We use laboratory methods including primary cell culture and animal models to understand the basic biology of early brain injury and other forms of white matter injury, and to identify and validate novel therapeutics. We also perform neuroimaging, observational and interventional clinical research. Much of our work includes multidisciplinary collaborations with scientists and clinicians within and outside of UCSF, including the laboratories of Jonah Chan, Ari Green, Yi Li and Duan Xu. Together, we aim to improve preventative strategies and treatment options for patients.
Research Projects
Drug Discovery for Newborn Brain Disorders: We have developed a preclinical therapeutic pipeline for identification and testing of potential treatments for newborn brain disorders. Our major focus is currently on white matter injury of prematurity. Preterm birth, defined as birth before 37 weeks of completed gestation, is a major source of pediatric morbidity and mortality worldwide. White matter injury is the most common cause of brain injury in premature infants and is associated with a high risk of future disability and other neurological symptoms, such as muscle stiffness and seizures. There are no specific treatments for babies with this type of brain injury. Patients are monitored closely for associated symptoms, and are referred to rehabilitative therapies such as physical therapy to help maximize their developmental potential. We are working to develop treatments that directly promote recovery and repair in patients with white matter injury. We are using a high-throughput, cell culture-based screening platform combined with a novel neonatal feasibility scoring system to identify compounds that show high potential for both efficacy and safety in newborn brain disorders. Screen hits are validated and further tested in animal models to confirm efficacy and determine the best dosing strategy for future clinical trials.

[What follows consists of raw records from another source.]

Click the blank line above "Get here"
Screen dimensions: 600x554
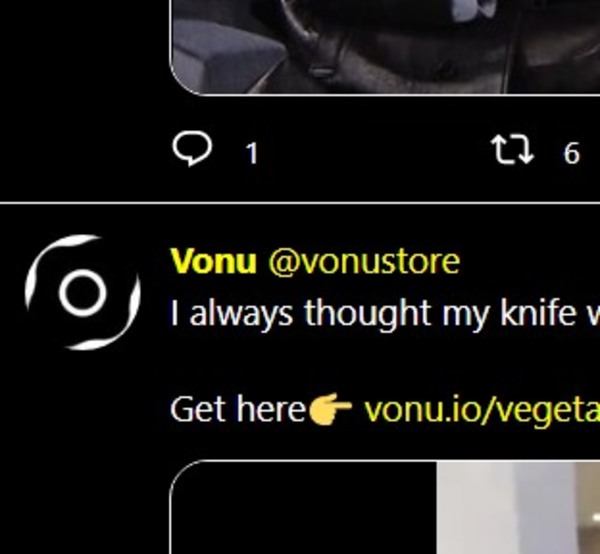click(x=385, y=362)
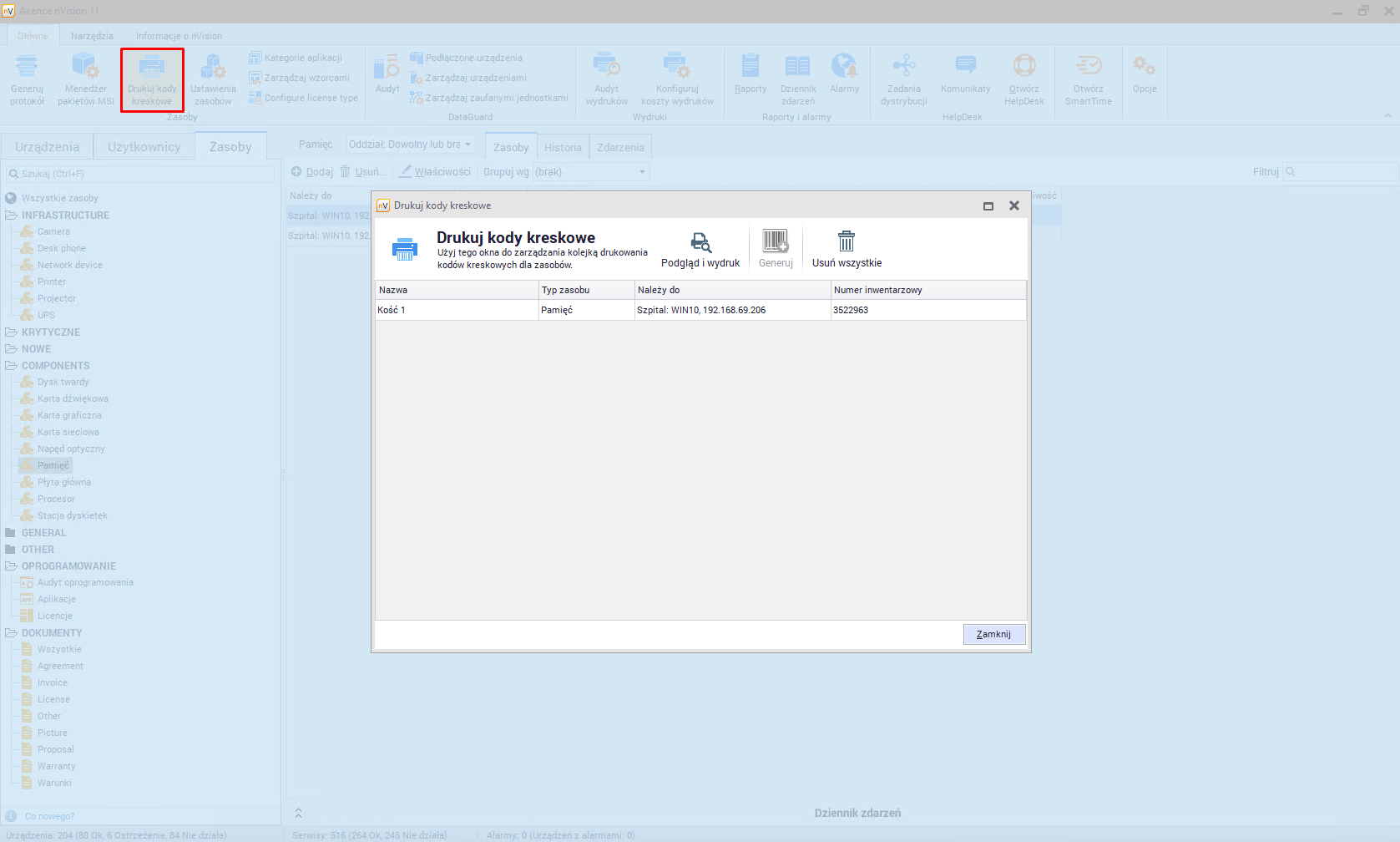This screenshot has height=842, width=1400.
Task: Collapse the INFRASTRUCTURE tree folder
Action: click(11, 216)
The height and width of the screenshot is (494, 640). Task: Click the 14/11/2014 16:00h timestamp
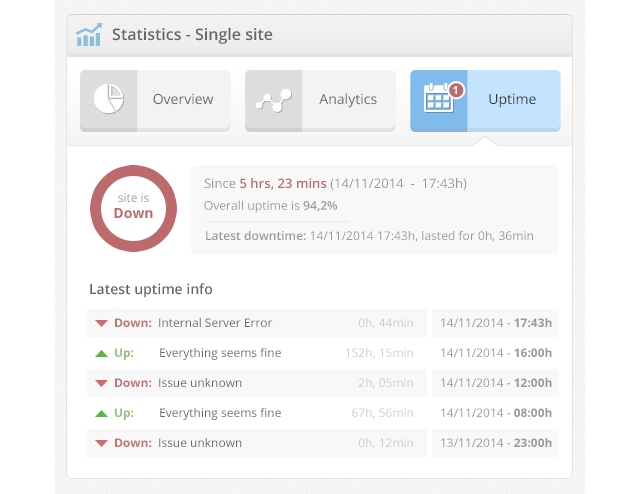tap(496, 353)
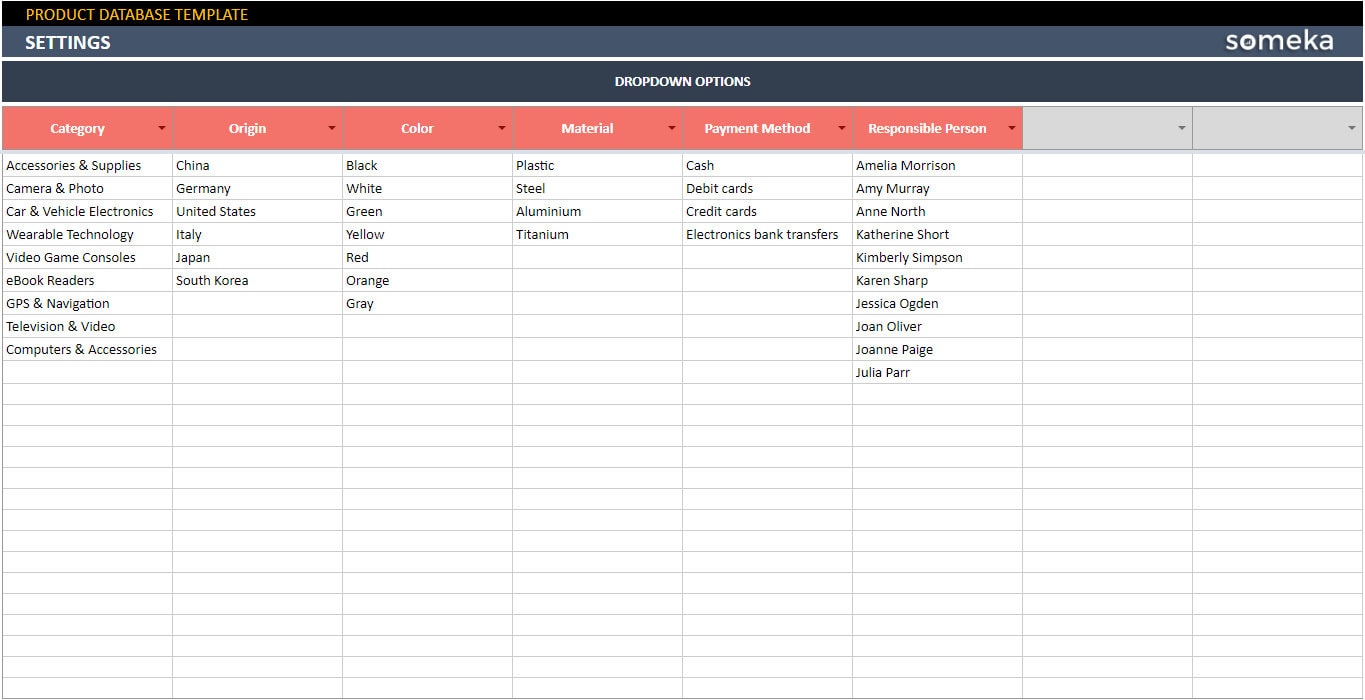This screenshot has width=1365, height=700.
Task: Open the Category column filter dropdown
Action: pyautogui.click(x=162, y=128)
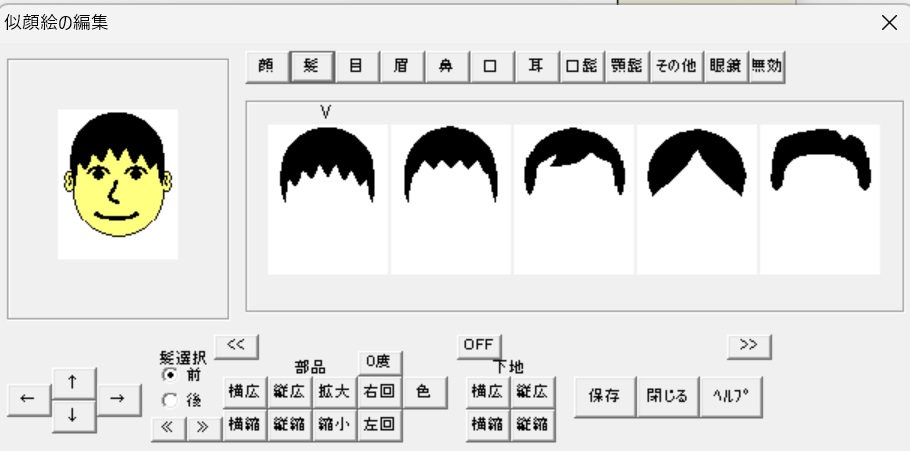Click the 保存 (save) button

[x=604, y=395]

Biomarker Development: We are working to identify better ways to predict future neurodevelopmental outcomes in babies with brain injury. Areas of interest include blood biomarkers, including high-throughput proteomic analysis on very small volume blood samples. We are also working to develop quantitative imaging (brain MRI) biomarkers, with a focus on advanced neuroimaging techniques that allow for a high-resolution, objective evaluation of the maturation of white matter microstructure and myelination in babies with acquired brain injuries.

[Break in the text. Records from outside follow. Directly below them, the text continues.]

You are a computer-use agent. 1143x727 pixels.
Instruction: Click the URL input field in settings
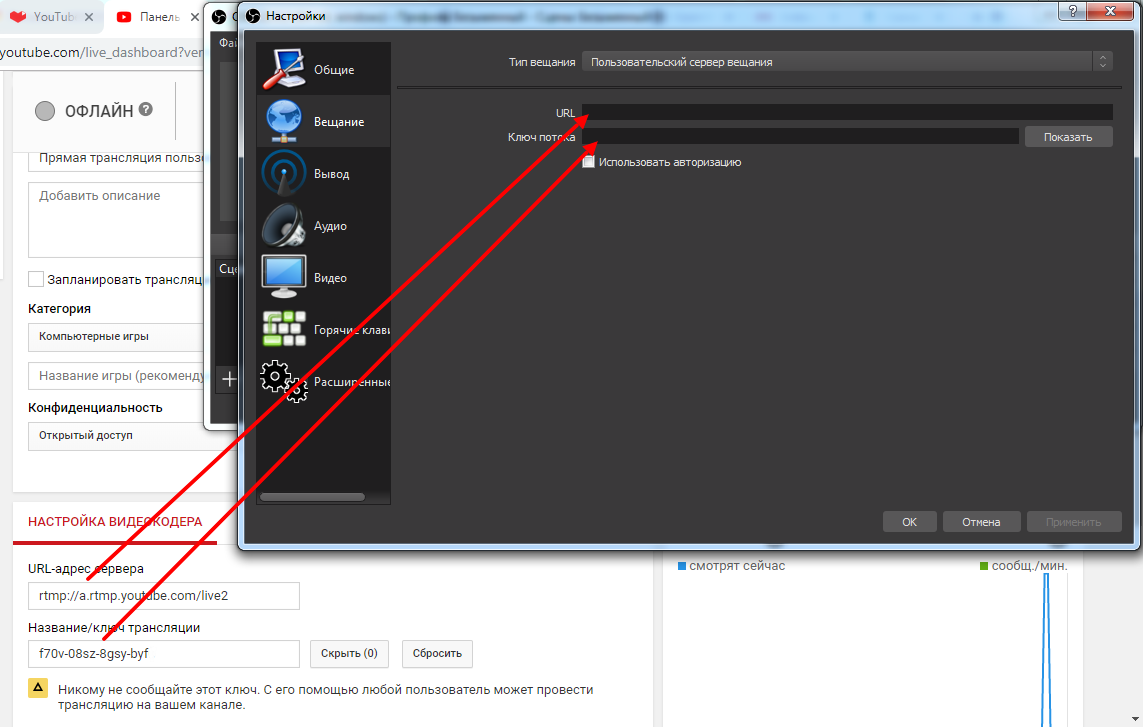click(x=847, y=113)
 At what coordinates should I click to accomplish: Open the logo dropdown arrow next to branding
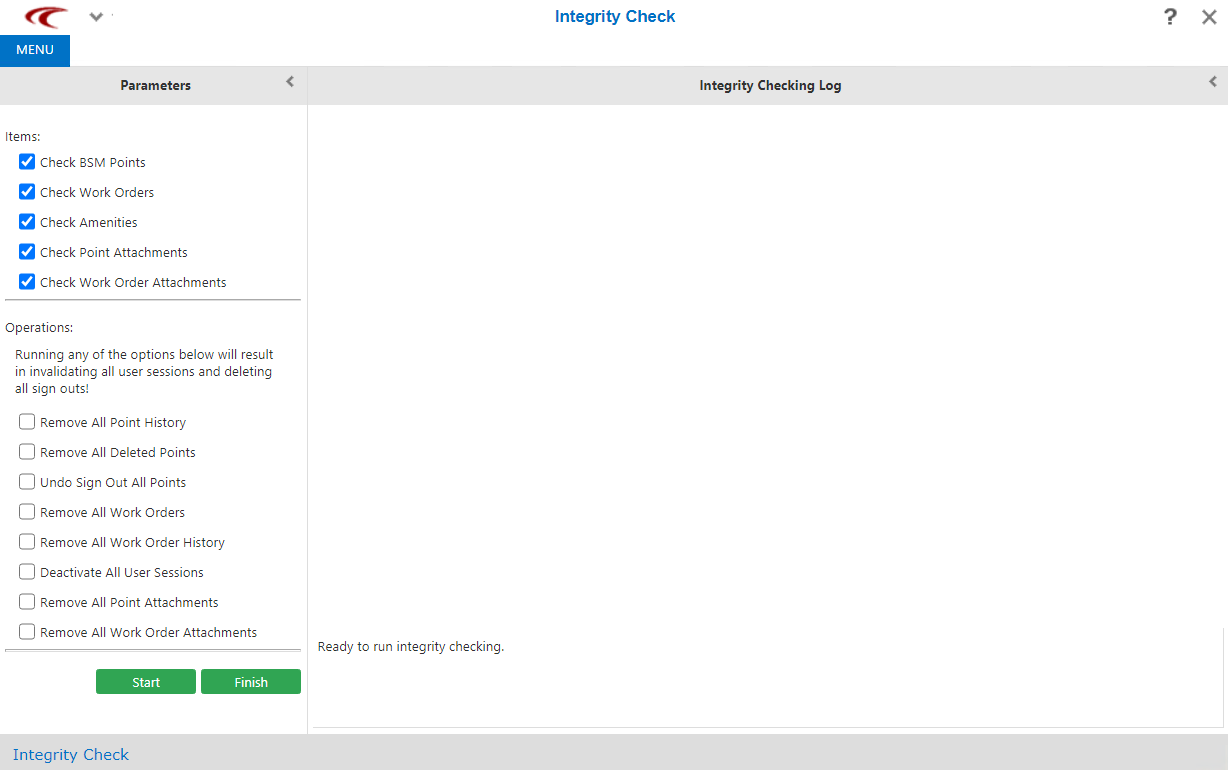pyautogui.click(x=95, y=16)
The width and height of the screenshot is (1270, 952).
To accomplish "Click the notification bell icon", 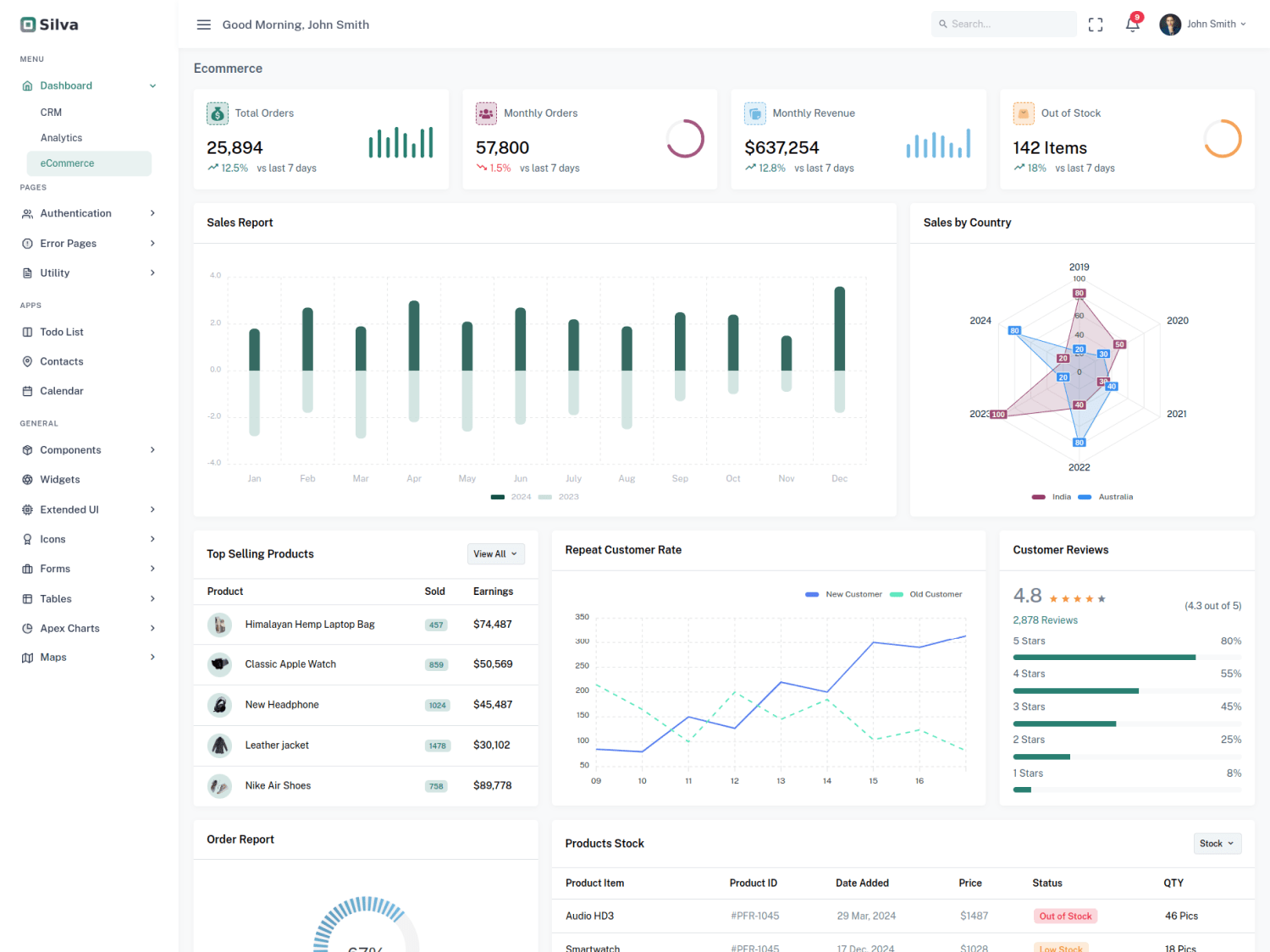I will point(1132,24).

Clinical Trials and Community Engagement: We are developing improved clinical trial methods to accelerate development of treatments for newborn brain disorders. Through optimization of patient selection for specific clinical trials, we aim to identify the patients who are most likely to benefit from specific therapies targeting known disease mechanisms. We aim to improve trial efficiency through pioneering efforts such as adaptive, pharmacokinetic-guided clinical trial design. We are also working with families and caregivers to better understand the priorities of patient communities and to receive input on clinical trial design, such as through the UCSF VOICE Study.